Marciano indossando al braccio il nastro rosso, simbolo del movimento “Non una di meno”, sono piene di rabbia e di dolore, ed urlano continuamente: “Chi picchia non vi ama. Donne, denunciate”. Gridano: “Giustizia, aiutateci, ergastolo”. Rita, la sorella di Fortuna, era tra questi in prima fila, nel breve corteo tenendo in mano la foto della sorella assassinata.
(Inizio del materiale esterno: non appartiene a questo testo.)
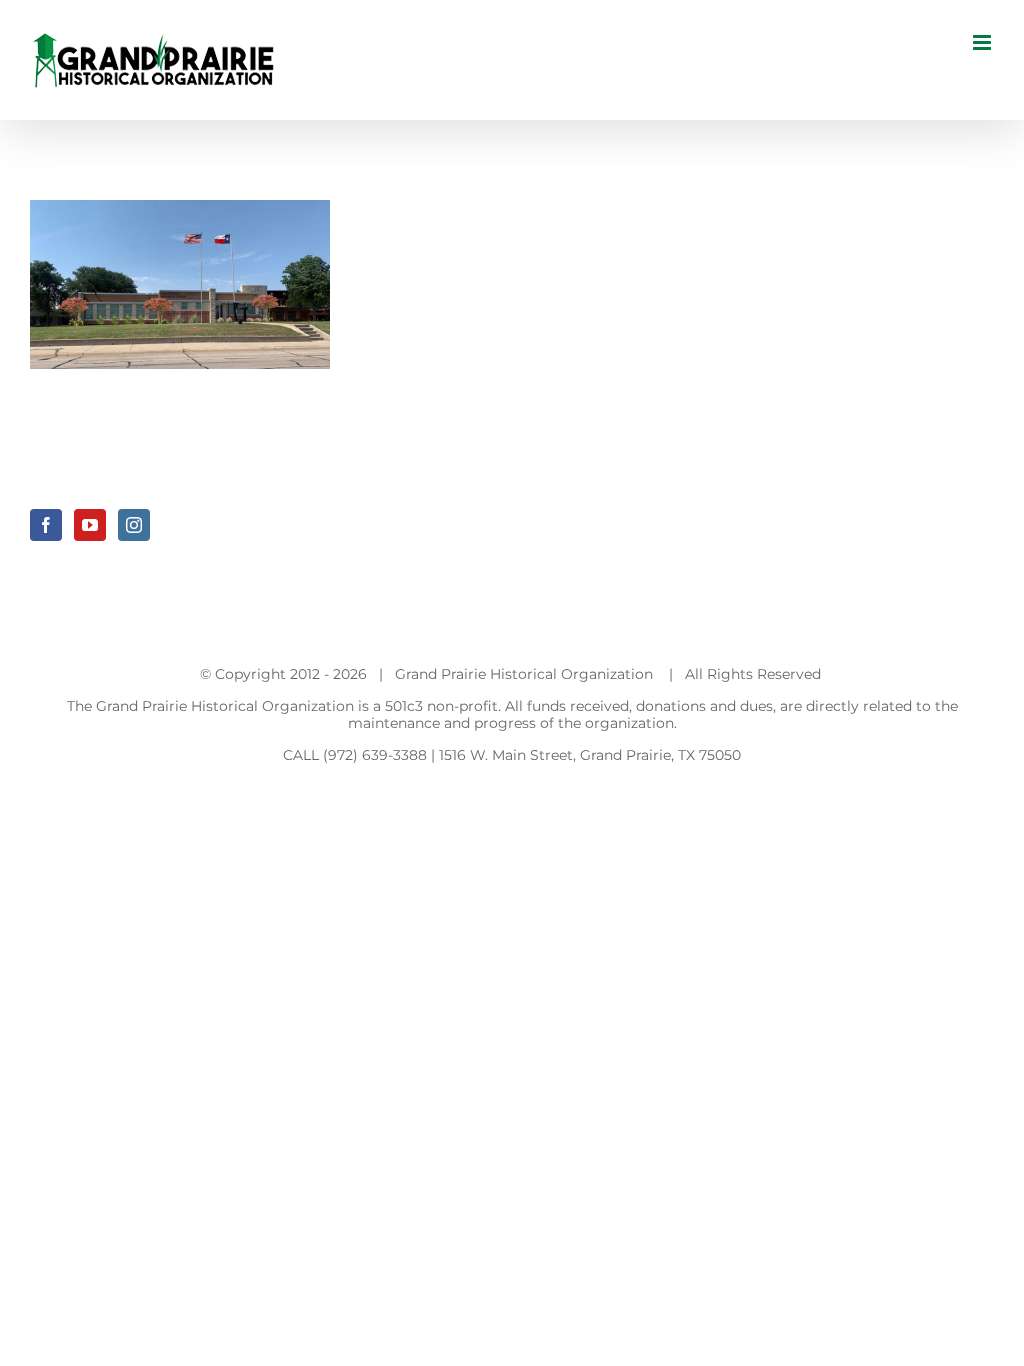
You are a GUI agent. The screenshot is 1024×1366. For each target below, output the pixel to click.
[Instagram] (134, 525)
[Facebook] (46, 525)
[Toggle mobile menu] (983, 42)
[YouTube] (90, 525)
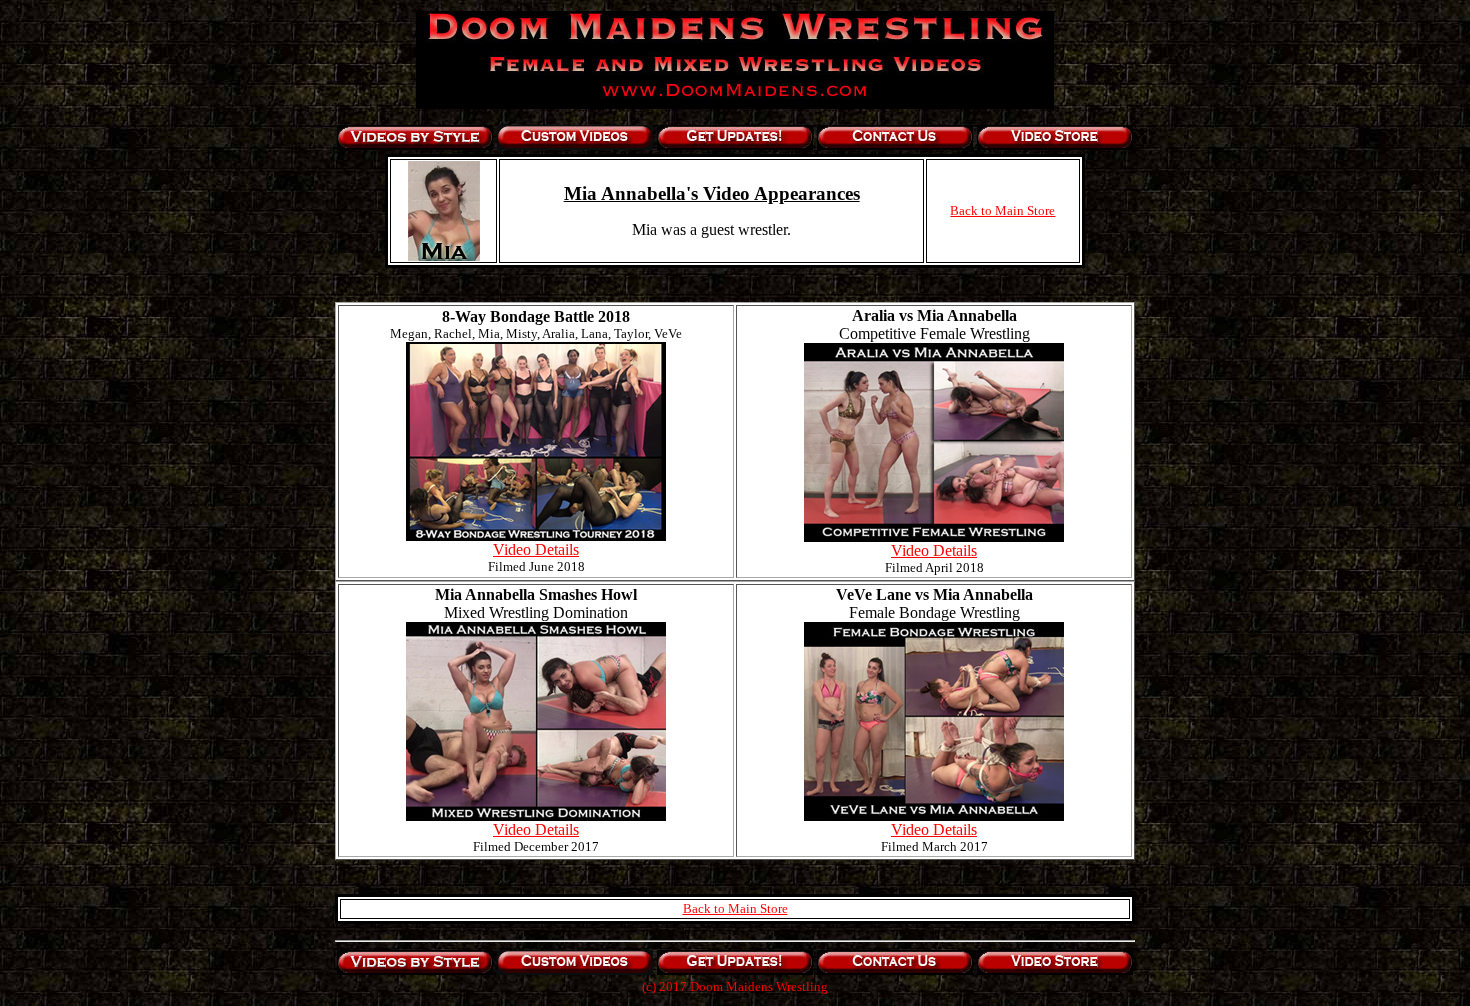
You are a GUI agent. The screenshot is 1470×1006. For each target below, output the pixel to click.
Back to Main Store (1002, 210)
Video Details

Una morte inaspettata, dice Rita  piangendo, spiegando che non si poteva prevedere, perché Fortuna non parlava, e amava il marito.

Anche Carmela Sermoni, assessore alla legalità presso la III Municipalità, invoca la certezza della pena, e continua: “la violenza contro le donne non può e non deve lasciarci passiv; è necessario reagire con forza, con maggiori controlli, ed anche con campagne di informazione e sensibilizzazione nelle scuole”. Un’altra amica, Rosa Esposito,  in questi giorni ha organizzato una colletta, per aiutare la famiglia, soprattutto in segno di solidarietà, come ha spiegato lei stessa. Molte persone, uomini e donne hanno contribuito anche da Miano per riuscire a pagare almeno i funerali.